Manila Electric Co., the country’s biggest power distributor, is seeking to extend by another six months its existing transition supply contract (TSC) with state-run National Power Corp. to secure adequate power supply in its franchise area.
Alfredo S. Panlilio, SVP for customer retail services of Meralco, explained that while the power utility firm had already secured some 4,800 megawatts of electricity supply from various power generation firms, it would still need about 200 MW from Napocor over the next six months, or up to the time when the open access and retail competition scheme would commence.
Under the open access regime, large power users that consume 1 MW or more each month will be able to choose their own electricity suppliers, unlike in the current setup where they are limited to the supplier that has jurisdiction over their respective areas.
The transition supply contract with Napocor will expire on Dec. 25 this year.

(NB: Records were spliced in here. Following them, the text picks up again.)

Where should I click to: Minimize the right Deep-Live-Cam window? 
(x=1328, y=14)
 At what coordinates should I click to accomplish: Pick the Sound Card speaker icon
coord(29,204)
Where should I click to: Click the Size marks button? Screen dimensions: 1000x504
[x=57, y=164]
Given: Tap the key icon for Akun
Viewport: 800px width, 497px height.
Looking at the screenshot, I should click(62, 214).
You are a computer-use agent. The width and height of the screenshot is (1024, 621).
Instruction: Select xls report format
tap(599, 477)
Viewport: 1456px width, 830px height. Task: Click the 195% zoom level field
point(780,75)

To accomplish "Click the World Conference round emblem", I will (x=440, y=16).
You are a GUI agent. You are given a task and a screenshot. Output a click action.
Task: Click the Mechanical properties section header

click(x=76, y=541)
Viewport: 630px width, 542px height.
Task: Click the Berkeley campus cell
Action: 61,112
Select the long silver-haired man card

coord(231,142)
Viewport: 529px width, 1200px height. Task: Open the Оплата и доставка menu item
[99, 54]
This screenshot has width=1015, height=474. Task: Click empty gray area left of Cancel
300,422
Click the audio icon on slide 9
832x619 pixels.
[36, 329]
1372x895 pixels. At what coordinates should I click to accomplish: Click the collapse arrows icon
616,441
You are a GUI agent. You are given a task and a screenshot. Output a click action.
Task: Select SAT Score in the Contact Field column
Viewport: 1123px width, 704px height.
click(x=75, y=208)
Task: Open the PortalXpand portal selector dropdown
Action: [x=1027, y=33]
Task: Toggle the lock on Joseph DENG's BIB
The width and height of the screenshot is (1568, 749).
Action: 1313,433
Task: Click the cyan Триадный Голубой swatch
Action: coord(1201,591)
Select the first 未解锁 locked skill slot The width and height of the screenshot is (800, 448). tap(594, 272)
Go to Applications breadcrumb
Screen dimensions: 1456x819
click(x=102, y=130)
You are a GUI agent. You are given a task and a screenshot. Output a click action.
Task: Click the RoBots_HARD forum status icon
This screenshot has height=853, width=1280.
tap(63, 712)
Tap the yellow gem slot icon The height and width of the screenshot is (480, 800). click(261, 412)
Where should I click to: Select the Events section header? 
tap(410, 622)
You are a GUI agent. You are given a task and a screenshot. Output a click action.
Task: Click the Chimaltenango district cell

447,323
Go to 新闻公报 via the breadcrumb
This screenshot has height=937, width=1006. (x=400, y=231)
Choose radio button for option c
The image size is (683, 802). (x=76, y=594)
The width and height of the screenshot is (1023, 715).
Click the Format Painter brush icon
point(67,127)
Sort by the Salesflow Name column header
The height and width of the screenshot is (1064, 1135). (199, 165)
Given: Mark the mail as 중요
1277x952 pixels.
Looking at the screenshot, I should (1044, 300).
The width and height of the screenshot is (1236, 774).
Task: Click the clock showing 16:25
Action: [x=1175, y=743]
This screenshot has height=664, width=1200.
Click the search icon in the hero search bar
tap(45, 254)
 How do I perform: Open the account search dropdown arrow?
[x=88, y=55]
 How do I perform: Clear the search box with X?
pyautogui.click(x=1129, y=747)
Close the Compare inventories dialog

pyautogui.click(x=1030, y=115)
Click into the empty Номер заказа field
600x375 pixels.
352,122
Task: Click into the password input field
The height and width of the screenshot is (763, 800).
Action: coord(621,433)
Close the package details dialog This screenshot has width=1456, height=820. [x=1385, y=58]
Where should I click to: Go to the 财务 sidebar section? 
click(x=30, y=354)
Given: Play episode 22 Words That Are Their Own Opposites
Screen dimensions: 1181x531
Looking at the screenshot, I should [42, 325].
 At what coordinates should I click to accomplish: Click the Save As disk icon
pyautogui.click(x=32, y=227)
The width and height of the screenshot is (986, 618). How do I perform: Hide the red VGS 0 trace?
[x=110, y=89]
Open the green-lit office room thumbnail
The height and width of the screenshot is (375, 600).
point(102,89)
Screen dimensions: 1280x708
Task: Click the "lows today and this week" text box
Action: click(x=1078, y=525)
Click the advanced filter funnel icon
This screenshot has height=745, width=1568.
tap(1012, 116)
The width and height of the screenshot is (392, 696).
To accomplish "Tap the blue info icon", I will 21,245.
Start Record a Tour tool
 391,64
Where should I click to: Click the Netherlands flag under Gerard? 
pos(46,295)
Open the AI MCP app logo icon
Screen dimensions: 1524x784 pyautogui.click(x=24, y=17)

If the parties will be able to agree on the proposed extension, the contract will expire on June 25, 2013.
“We’re trying to extend the TSC to lessen our exposure to the [wholesale electricity spot market],” he added.
Panlilio assured Meralco’s estimated 5 million customers that the contract extension would entail no additional cost to Napocor and state-run Power Sector Assets and Liabilities Management Corp. (PSALM) as the extended contract would have the same terms as the existing one.
Meralco earlier said that its new power supply agreements would enable it to reduce the generation charge—the largest component of a power bill—by an average of 18 centavos per kilowatt-hour starting 2013.
The new power supply agreements, together with Meralco’s other bilateral contracts, account for about 95 percent of the requirements of Meralco customers in 2013. The remaining 5 percent will have to be sourced from WESM.
It is expected that the average blended power rates from both Meralco’s existing and new power supply contracts are expected to reach P5 a kilowatt-hour (kWh) next year and in 2014; P5.04 per kWh in 2015; P5.07 per kWH in 2016; P5.08 per kWh in 2017; P5.10 per kWh in 2018; and P5.13 per kWh in 2019.
The rates are still much lower than the P5.65-per-kWh offered under the company’s existing transition supply contracts with Napocor.